What Does a Nurse Do

A nurse's job is to promote, maintain, and assist patients to obtain or recover their optimum level of comfort and well-being. In a hospital, a nurse may help a doctor with procedures, administer medications, do patient assessments, or assist patients with bathing, eating, and other activities of daily living. A nurse will often work with the patient and the family to educate them about the nature of an illness or disease, about how to best promote a quick recovery, and about how to prevent a recurrence. Also, a nurse often teaches skills, such as caring for wounds or giving injections, which a patient or a caretaker needs to learn prior to hospital discharge.

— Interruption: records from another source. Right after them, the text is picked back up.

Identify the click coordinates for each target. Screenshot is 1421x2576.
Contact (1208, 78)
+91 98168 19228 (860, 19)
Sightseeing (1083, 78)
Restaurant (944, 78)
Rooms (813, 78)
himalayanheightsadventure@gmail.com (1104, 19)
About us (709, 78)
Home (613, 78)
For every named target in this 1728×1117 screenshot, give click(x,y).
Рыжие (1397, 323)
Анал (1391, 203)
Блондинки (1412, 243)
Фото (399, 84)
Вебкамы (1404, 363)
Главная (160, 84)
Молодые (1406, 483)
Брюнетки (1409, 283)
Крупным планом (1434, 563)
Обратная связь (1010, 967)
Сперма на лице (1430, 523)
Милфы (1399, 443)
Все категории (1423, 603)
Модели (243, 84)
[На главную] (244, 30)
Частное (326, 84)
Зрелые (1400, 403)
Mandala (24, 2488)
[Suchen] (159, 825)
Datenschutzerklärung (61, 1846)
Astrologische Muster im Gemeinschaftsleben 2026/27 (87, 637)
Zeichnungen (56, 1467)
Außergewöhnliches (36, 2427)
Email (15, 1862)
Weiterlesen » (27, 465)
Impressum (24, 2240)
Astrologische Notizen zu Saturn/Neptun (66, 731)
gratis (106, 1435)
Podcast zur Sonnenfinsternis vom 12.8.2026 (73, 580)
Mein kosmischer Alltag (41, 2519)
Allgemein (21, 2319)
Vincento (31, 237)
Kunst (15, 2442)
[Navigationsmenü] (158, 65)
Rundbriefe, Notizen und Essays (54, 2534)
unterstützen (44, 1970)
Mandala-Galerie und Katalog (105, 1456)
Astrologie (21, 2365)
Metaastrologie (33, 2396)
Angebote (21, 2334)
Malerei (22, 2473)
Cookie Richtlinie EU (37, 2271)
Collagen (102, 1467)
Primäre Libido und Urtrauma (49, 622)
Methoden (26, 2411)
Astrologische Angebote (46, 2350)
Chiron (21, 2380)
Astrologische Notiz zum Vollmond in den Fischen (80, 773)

The pace of a nurse's day, as well as the skills needed, will vary depending on the setting in which a nurse works. A nurse working in a doctor's office will use a different skill set and work at a different pace than a surgical nurse or an emergency room nurse. A nurse who works the day shift on a general care floor in a hospital will be far more focused on tasks than a nurse on the same floor working evening or night shifts, which allow for more personal patient contact. Once a new nurse begins to work after completing the necessary education and passing a licensing exam, he or she will soon come to know what pace and setting is the best fit. A nursing career provides this sort of flexibility.

How Do You Become a Nurse

There are three tracks available to become a nurse. The first is a hospital-based certificate program, which takes two to three years. This method of nursing education is becoming less prevalent. The next track is an associate's degree in nursing. This type of degree is obtained at a community or junior college. One can also pursue this track with online education programs. The associate's track typically takes two to three years to complete. Many RNs with an associate's degree will go back to school later in life to obtain a bachelor of science degree in nursing.

The highest entry level of nursing is a four-year, bachelor of science in nursing. A BSN is obtained at a college or university. A BSN has many more opportunities available to them than an associate's degree nurse. They may choose to pursue administrative work such as a becoming unit manager or to focus on specialized area of nursing such as educating newly diagnosed diabetics. A BSN is also in the best position to go on to obtain a higher degree, perhaps a master's degree in a specialized area such as midwifery or pediatrics. There are some hospitals, usually teaching facilities, which only employ BSN-level nurses. If you have a desire to work in a specialized area of nursing, a BSN degree is a must.

What Is It Like to Be a Nursing Student

All nurses will need to learn both theoretical and clinical aspects of nursing. Theoretical classes will include anatomy and physiology, as well as basic math and chemistry. As your progress in your training, you'll focus more on nursing theory, including pharmacology, medical terminology, physical assessment as well as focused areas like pediatric nursing, maternal-child nursing and psychiatric nursing.

You'll also pick up skills needed for working in a health care setting with patients. Strong people skills and communication abailities are an important part of being a good nurse as is a genuine desire to help people through all phases of their lives, from birth through death. If that describes is you, then nursing is a career path that can lead you anywhere.